Thought Leadership

Cultivating Trust: Insights from a Language Expert for Higher Education

A summary of Town Hall’s webinar with language expert Ben Feller of maslansky + partners


With almost daily headlines highlighting the continued decline in trust that people have in higher education, it’s no wonder higher ed administrators and faculty are feeling, at best, discouraged and, at worst, demoralized. For the record, this decline in trust is not limited to higher education. It cuts across almost every sector. And coming off of four years of intense pressure, decreased resources, and increased expectations starting with the COVID-19 pandemic in 2020, who could be blamed for throwing their hands up in defeat?

And yet, I continue to be encouraged and inspired by my clients and colleagues working tirelessly within higher education institutions committed to delivering exceptional educational experiences and supporting students’ evolving needs.

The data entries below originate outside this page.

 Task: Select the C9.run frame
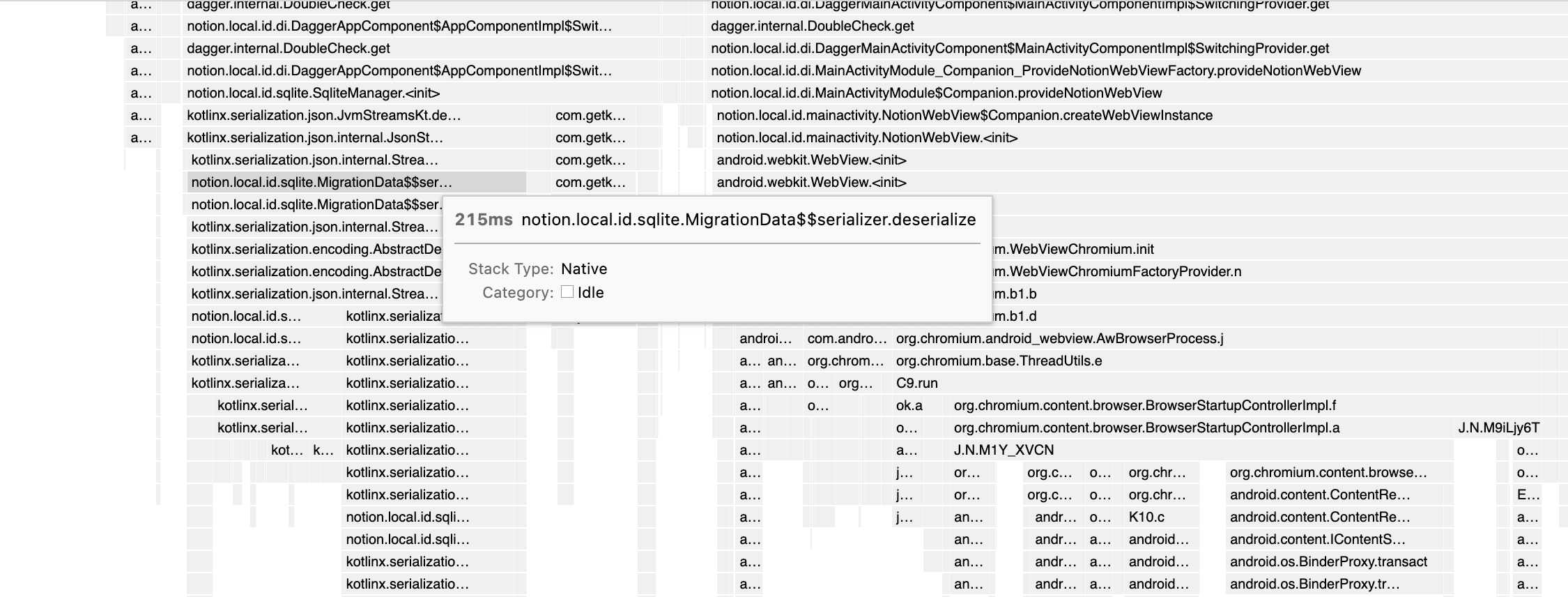[916, 384]
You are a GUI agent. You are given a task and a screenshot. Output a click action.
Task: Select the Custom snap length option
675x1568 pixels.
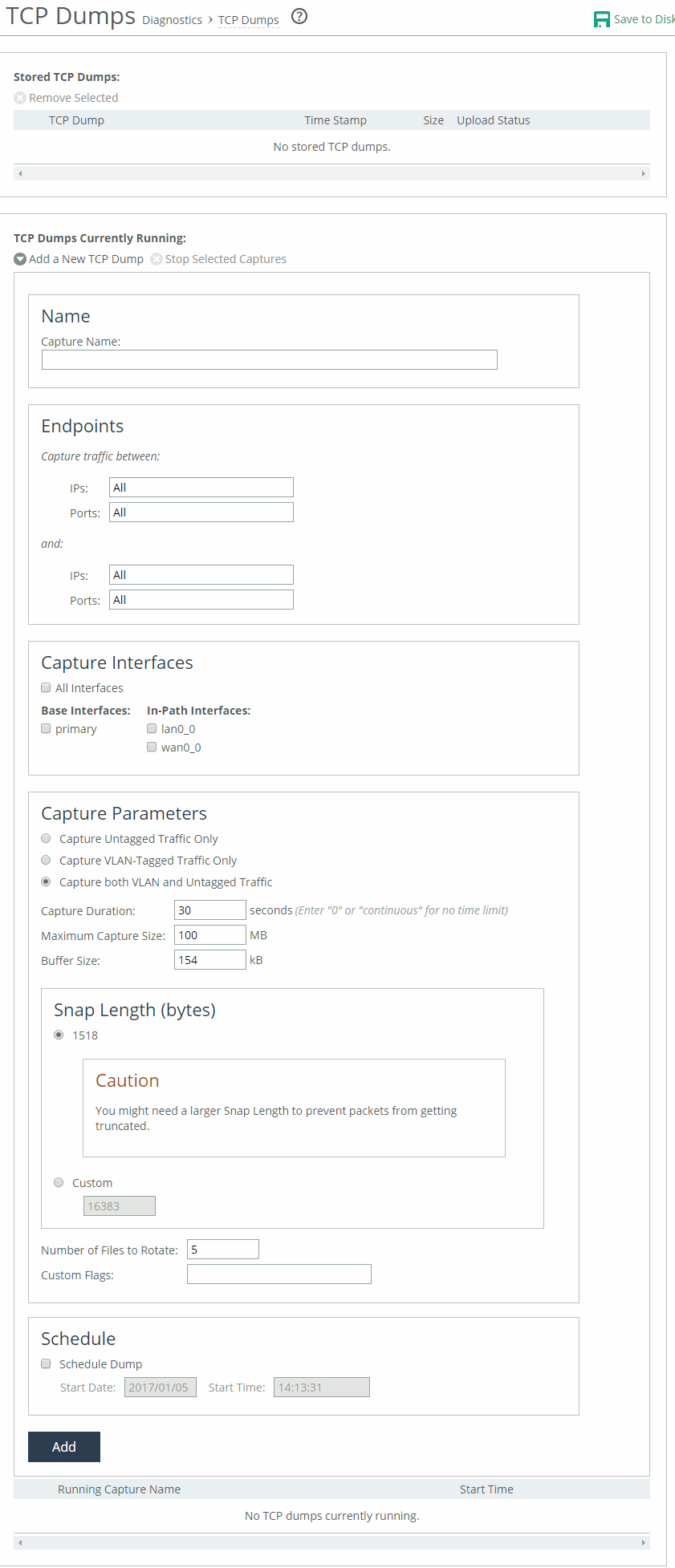[x=59, y=1182]
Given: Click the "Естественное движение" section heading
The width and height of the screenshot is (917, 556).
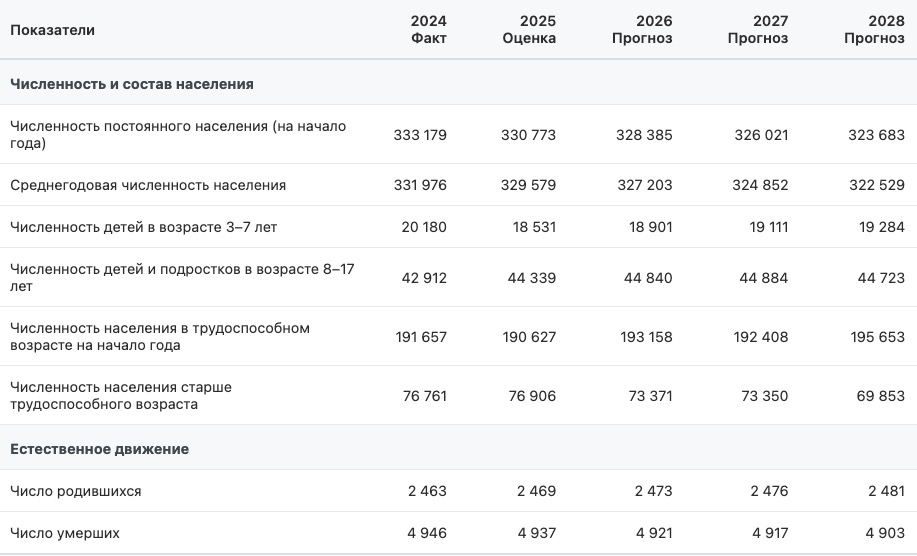Looking at the screenshot, I should click(99, 449).
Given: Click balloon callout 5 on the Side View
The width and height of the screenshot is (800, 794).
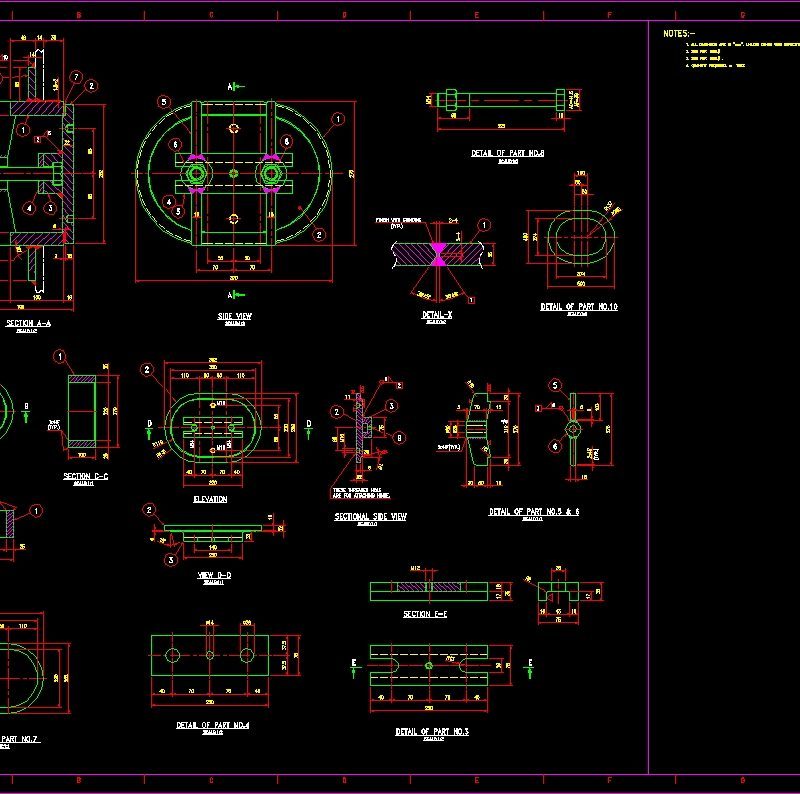Looking at the screenshot, I should 162,102.
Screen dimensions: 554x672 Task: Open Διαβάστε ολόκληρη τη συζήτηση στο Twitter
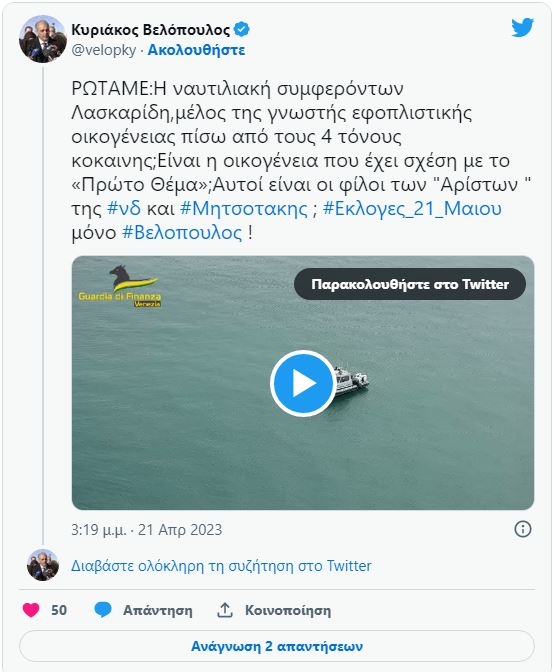point(221,566)
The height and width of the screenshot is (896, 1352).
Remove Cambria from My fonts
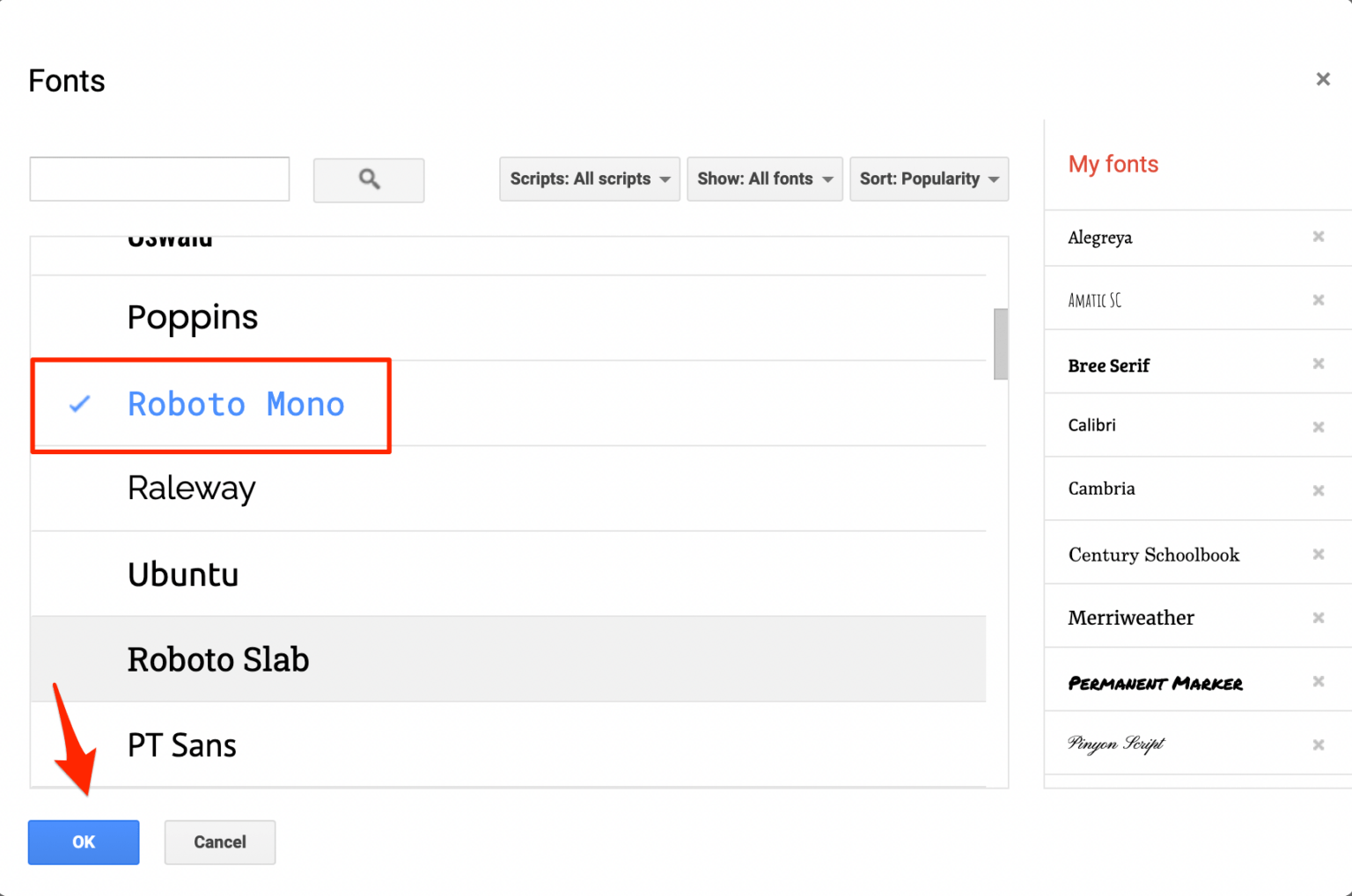[x=1319, y=489]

It’s with this optimism that I invited my friend Ben Feller to join me in conversation about higher education today and specifically how language and the words we choose to articulate our messages can help repair and build trust with our audiences. Today, Ben is a partner at maslansky + partners, a language strategy firm, where he serves as a narrative advisor to organizations like Colgate University, Syracuse University, and The Ford Foundation. Previously, he spent 20 years as a reporter, where he served as the National Education Writer and the Chief White House Correspondent for The Associated Press during the Bush and Obama presidencies. We covered a lot of ground, and I encourage you to watch the webinar if you’re feeling like the world is happening to you and you’re seeking a sense of empowerment and control by zeroing in on what you can proactively do and champion in the face of these challenges. Some highlight takeaways from our conversation include:

    • Don’t let the internal become external. Many universities are legacy organizations that have been around (in some cases) for hundreds of years. Over time, it’s no wonder they become their own distinct worlds with their own language. But as we’re trying to reach new audiences, it’s critical to remember that they don’t know what our acronyms mean, and they have no context for the way we structure our internal departments. So when reviewing any communications or messaging, it’s helpful to review with the perspective, “Have we made the internal external anywhere here?”
    • Turn jargon into plain English. As Ben shared, “Everything is a choice between saying it in a way that makes people care and not.” And this choice is really about taking the time and finding the language in plain English to help people understand the value or the impact of your programs. He shared some great examples of “corporate speak” that sneaks into messaging (i.e., “multi-stakeholder engagement…who talks like that?!”), and reinforced that this approach does not require you to sacrifice your command of the subject matter. It’s not an exercise in dumbing something down but rather distilling the ideas into concise clarity.
    • Know your audience today. Our world has changed significantly over the past four years. As I shared in our conversation, I have felt transformed on many levels since the start of the pandemic. There’s no doubt students and learners of all ages have changed too–what they value, who or what they trust, and how they consume information. This is tricky because these changes are fluid and aren’t easily captured in traditional market research or studies. The work of knowing your audience–like any other relationship in our lives–is one that requires consistent intention, listening, and nurturing.